* **Task**:
Please count the lines below that contain the string "width", matching case exactly, and reply with only the number.

++++ Material supplied ++++

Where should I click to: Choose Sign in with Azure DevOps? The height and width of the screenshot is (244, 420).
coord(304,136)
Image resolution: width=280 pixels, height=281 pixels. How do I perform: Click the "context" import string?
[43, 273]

++++
++++ Material supplied ++++

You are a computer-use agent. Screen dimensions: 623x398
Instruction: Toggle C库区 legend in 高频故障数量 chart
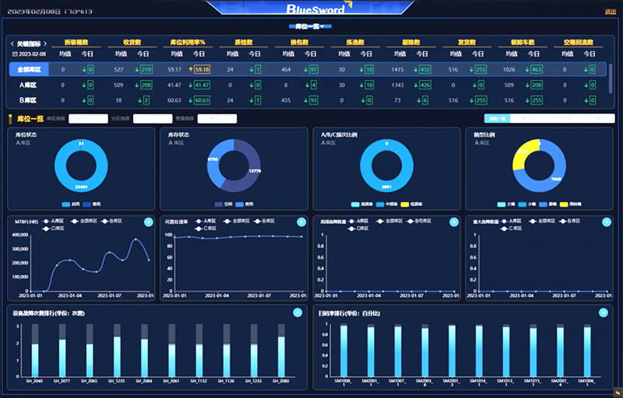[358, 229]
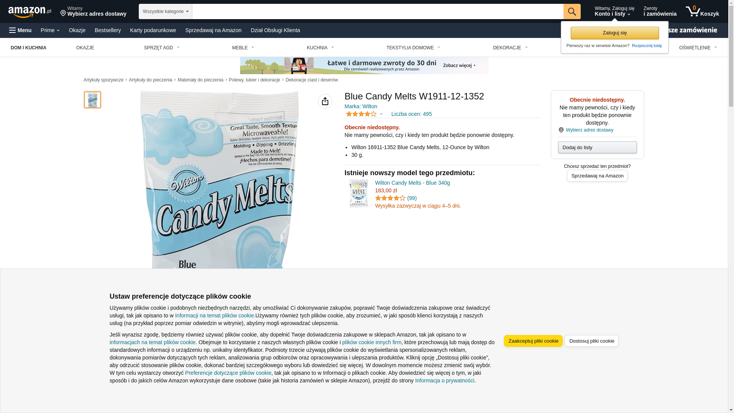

++++

* **Output of the exercise**:
2